L’université Paris-Saclay, créée en novembre 2019, succède à L’université Paris-Sud, supprimée le 1er janvier 2020. Elle intègre ainsi l’École normale supérieure Paris-Saclay, CentraleSupélec, l’Institut d’Optique et AgroParisTech ainsi que l’IHES, l’Institut des hautes études scientifiques.

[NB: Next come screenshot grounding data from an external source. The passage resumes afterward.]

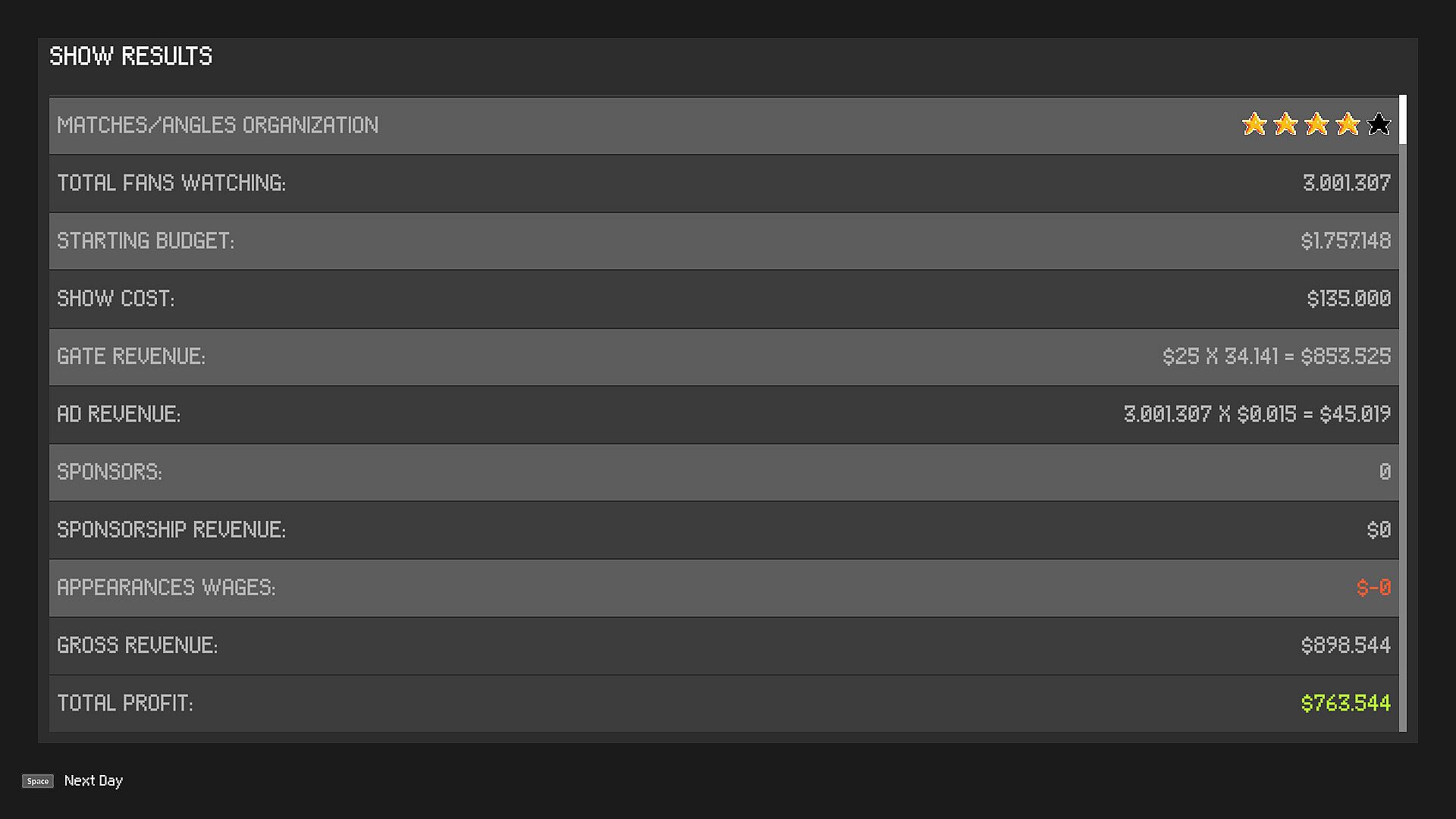Viewport: 1456px width, 819px height.
Task: Click the third gold rating star
Action: 1316,124

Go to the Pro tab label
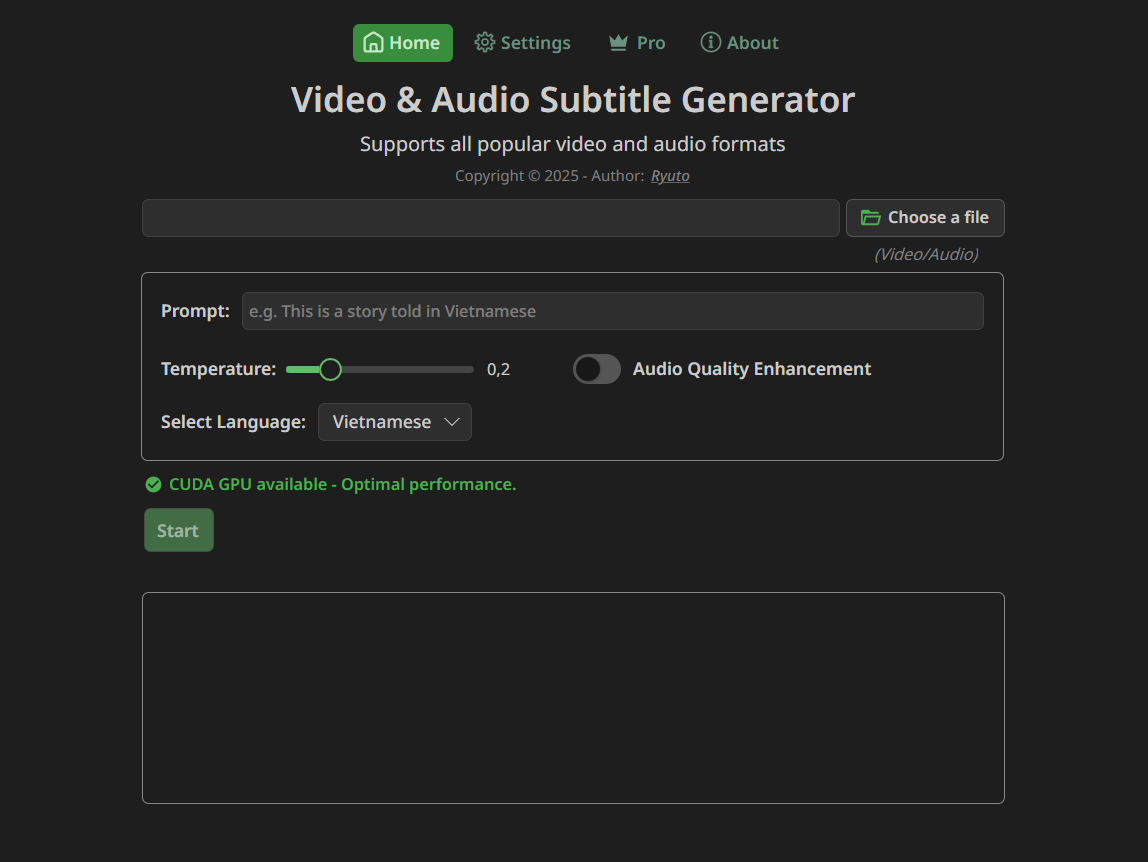pyautogui.click(x=650, y=43)
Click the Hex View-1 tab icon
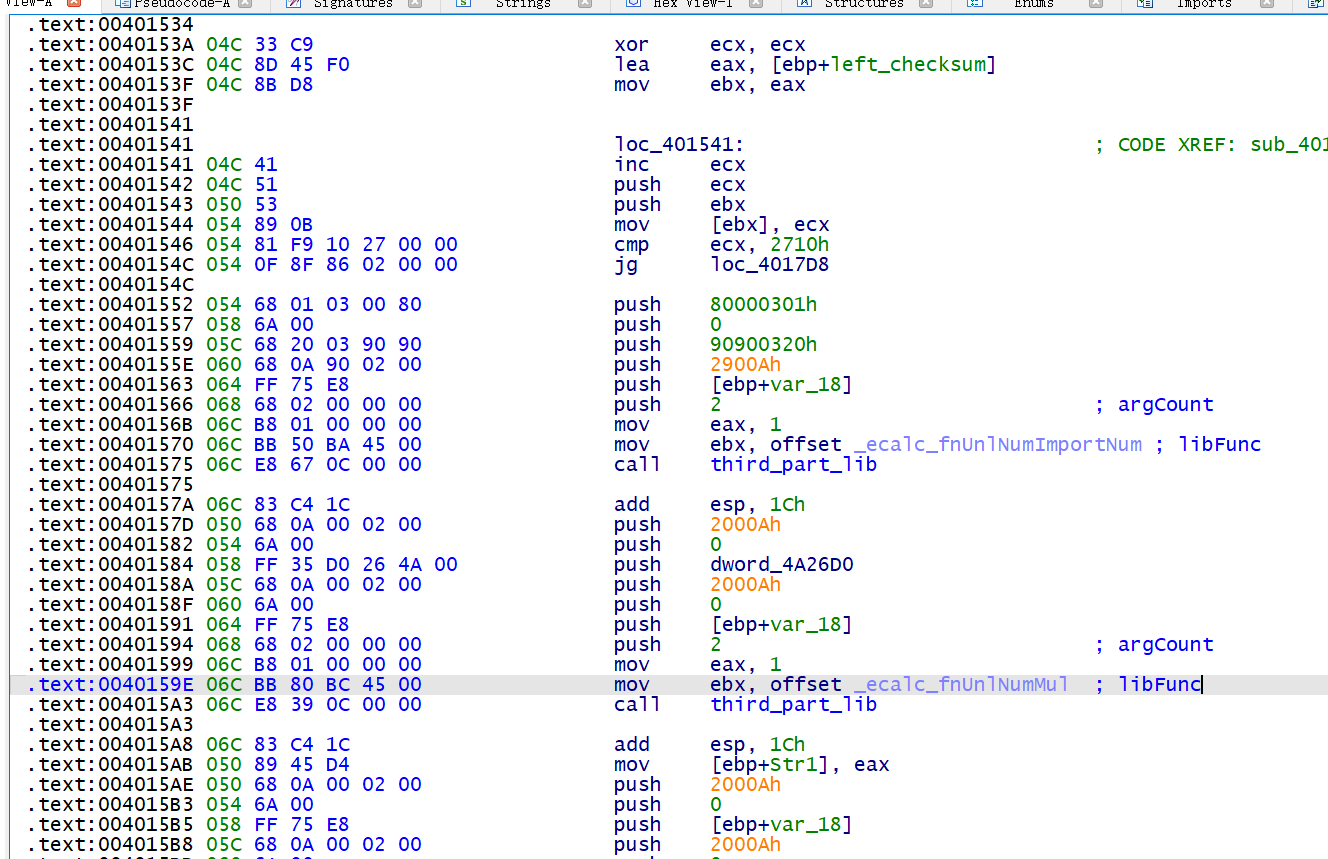The height and width of the screenshot is (859, 1328). tap(633, 4)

Cette création juridique a conduit à l’insertion cette année de l’Université Paris-Saclay en 14e position sur 1000 dans le classement de Shanghaï [classement international annuel des universités par discipline, Ndlr]. Un niveau jamais atteint par aucune université française depuis la création de ce palmarès en 2003.

Comment qualifieriez-vous la maturité des start-up en matière de protection aussi bien des brevets que des marques ?

Les dossiers que nous recevons sont parfois extrêmement candides, d’où la nécessité de se faire accompagner par une structure comme la nôtre ou une autre mais d’essayer de s’entourer très rapidement.  Une autre problématique se présente ensuite très rapidement : jusqu’où dévoiler votre invention sans prendre le risque de se la faire voler ? Les entrepreneurs en devenir ont tendance à trop en dire pour séduire un fonds d’amorçage ou monter le partenariat tant attendu avec le grand groupe et donc prennent des risques.

"En France nous ne sommes pas suffisamment vigilants en matière de protection de la propriété intellectuelle"

Nous travaillons avec des CPI présents sur le plateau pour les accompagner et les conseiller au niveau des protections possibles, en matière de brevets et marques. Mais je reste convaincu qu’il faut d’abord faire décoller la start-up au lieu de la plonger trop tôt dans des débats souvent longs et complexes avec les différents partenaires – SATT, instituts de recherche, avocats… – autour de la PI. En revanche, c’est une vérité, je pense que nous ne sommes globalement pas suffisamment vigilants en France en matière de protection de la propriété intellectuelle.

Il y a 2 ans, dans une interview accordée à Décideurs, vous aviez déclaré que "l'effet cluster commençait à fonctionner" sur le plateau. Où en est-on aujourd’hui ?

Si la crise sanitaire a bien évidemment ralenti cette dynamique, cet effet est toujours bien présent car le mouvement est en marche et les actions se multiplient. Il n’en demeure pas moins que l’accessibilité à ce plateau betteravier à l’origine n’est pas optimale et Paris reste plus attractif pour les jeunes talents issus des meilleures écoles d’ingénieurs. Nous ne sommes pas encore dans un lieu à dimension mondiale et cela prend du temps.